═══ Working data ═══

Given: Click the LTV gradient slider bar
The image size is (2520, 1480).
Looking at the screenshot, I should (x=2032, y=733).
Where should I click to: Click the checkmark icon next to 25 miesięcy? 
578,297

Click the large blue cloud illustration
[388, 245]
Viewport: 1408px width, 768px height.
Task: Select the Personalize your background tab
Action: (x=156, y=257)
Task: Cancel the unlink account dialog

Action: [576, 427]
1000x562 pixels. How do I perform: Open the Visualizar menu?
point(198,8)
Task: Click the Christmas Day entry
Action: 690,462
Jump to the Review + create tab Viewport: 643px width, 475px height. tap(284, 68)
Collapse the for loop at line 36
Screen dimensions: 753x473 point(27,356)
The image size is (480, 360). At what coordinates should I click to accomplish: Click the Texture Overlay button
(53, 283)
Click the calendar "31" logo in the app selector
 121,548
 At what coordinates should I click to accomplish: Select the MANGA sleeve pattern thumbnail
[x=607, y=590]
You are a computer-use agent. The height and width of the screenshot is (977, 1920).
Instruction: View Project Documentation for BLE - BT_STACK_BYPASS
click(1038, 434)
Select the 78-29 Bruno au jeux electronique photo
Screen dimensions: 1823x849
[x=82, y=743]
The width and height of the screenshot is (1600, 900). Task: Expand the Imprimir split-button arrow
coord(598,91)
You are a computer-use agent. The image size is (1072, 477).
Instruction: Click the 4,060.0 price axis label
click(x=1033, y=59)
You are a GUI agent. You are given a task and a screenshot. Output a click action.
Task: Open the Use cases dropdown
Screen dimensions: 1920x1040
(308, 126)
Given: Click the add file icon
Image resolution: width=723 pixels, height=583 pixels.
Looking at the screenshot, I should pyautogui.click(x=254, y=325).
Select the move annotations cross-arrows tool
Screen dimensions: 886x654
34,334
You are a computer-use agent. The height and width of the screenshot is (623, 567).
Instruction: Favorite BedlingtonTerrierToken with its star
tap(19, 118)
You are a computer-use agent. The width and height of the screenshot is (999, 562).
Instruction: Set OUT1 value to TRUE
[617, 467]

═══

What to produce:
Set down the records again without altering a word.

Exercise response:
Given: Click the LTV gradient slider bar
The image size is (2520, 1480).
Looking at the screenshot, I should (x=2032, y=733).
Where should I click to: Click the checkmark icon next to 25 miesięcy? 
578,297

Click the large blue cloud illustration
[388, 245]
Viewport: 1408px width, 768px height.
Task: Select the Personalize your background tab
Action: (x=156, y=257)
Task: Cancel the unlink account dialog

Action: [576, 427]
1000x562 pixels. How do I perform: Open the Visualizar menu?
point(198,8)
Task: Click the Christmas Day entry
Action: 690,462
Jump to the Review + create tab Viewport: 643px width, 475px height. tap(284, 68)
Collapse the for loop at line 36
Screen dimensions: 753x473 point(27,356)
The image size is (480, 360). At what coordinates should I click to accomplish: Click the Texture Overlay button
(53, 283)
Click the calendar "31" logo in the app selector
 121,548
 At what coordinates should I click to accomplish: Select the MANGA sleeve pattern thumbnail
[x=607, y=590]
You are a computer-use agent. The height and width of the screenshot is (977, 1920).
Instruction: View Project Documentation for BLE - BT_STACK_BYPASS
click(1038, 434)
Select the 78-29 Bruno au jeux electronique photo
Screen dimensions: 1823x849
[x=82, y=743]
The width and height of the screenshot is (1600, 900). Task: Expand the Imprimir split-button arrow
coord(598,91)
You are a computer-use agent. The image size is (1072, 477).
Instruction: Click the 4,060.0 price axis label
click(x=1033, y=59)
You are a GUI agent. You are given a task and a screenshot. Output a click action.
Task: Open the Use cases dropdown
Screen dimensions: 1920x1040
(308, 126)
Given: Click the add file icon
Image resolution: width=723 pixels, height=583 pixels.
Looking at the screenshot, I should pyautogui.click(x=254, y=325).
Select the move annotations cross-arrows tool
Screen dimensions: 886x654
34,334
You are a computer-use agent. The height and width of the screenshot is (623, 567).
Instruction: Favorite BedlingtonTerrierToken with its star
tap(19, 118)
You are a computer-use agent. The width and height of the screenshot is (999, 562).
Instruction: Set OUT1 value to TRUE
[617, 467]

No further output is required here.